- WORK TO BE COMPLETED: From the data below, repeat exactly the lines from the line with "Pin the filter header bar" to the line with "Image resolution: width=1854", both included.

- RECORDS TO PROCESS:
"""

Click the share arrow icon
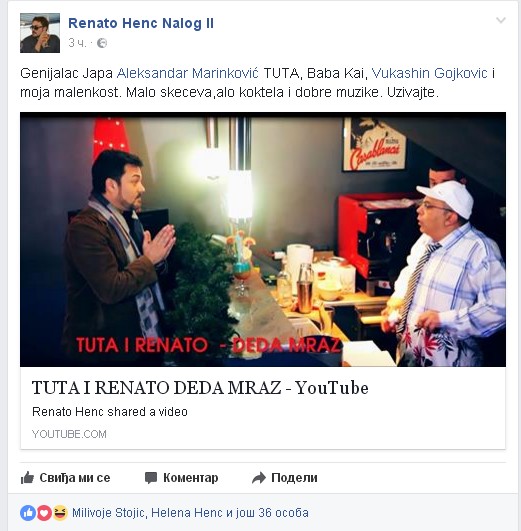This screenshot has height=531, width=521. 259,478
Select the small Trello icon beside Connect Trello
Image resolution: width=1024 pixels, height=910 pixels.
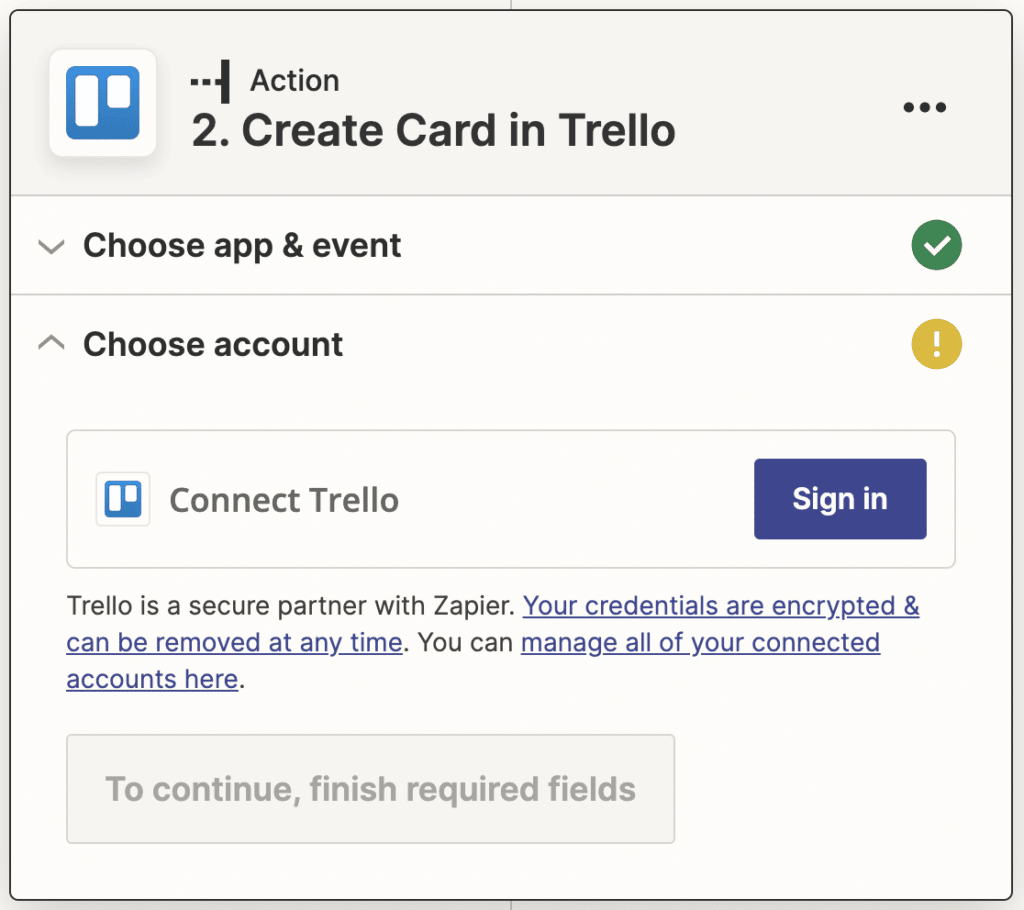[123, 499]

"""
"""

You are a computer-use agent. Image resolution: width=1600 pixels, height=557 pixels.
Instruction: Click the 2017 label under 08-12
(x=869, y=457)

"""
"""

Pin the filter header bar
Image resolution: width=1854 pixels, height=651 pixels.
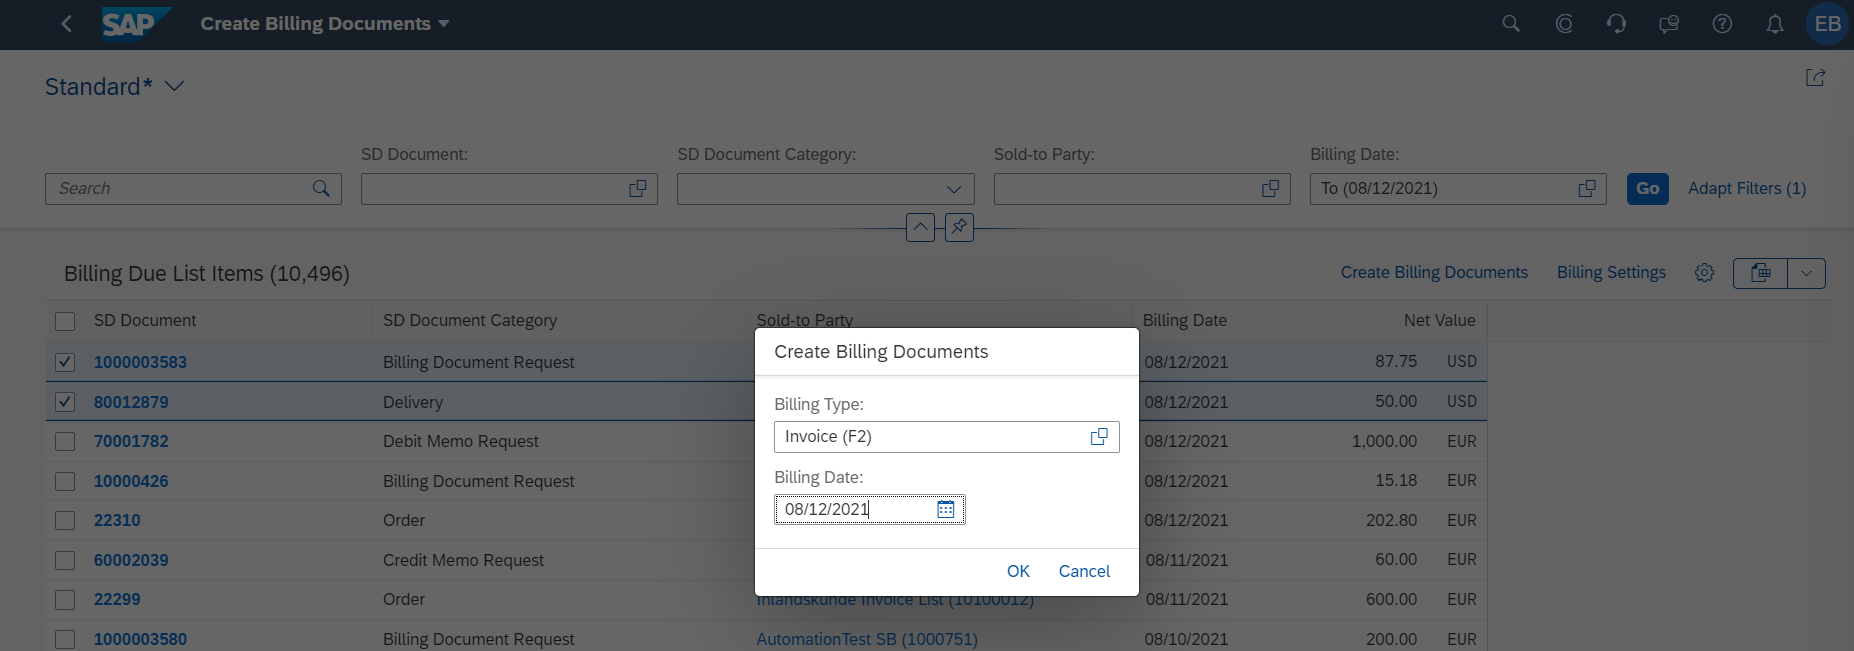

"""

- EXERCISE RESULT:
Pin the filter header bar
Image resolution: width=1854 pixels, height=651 pixels.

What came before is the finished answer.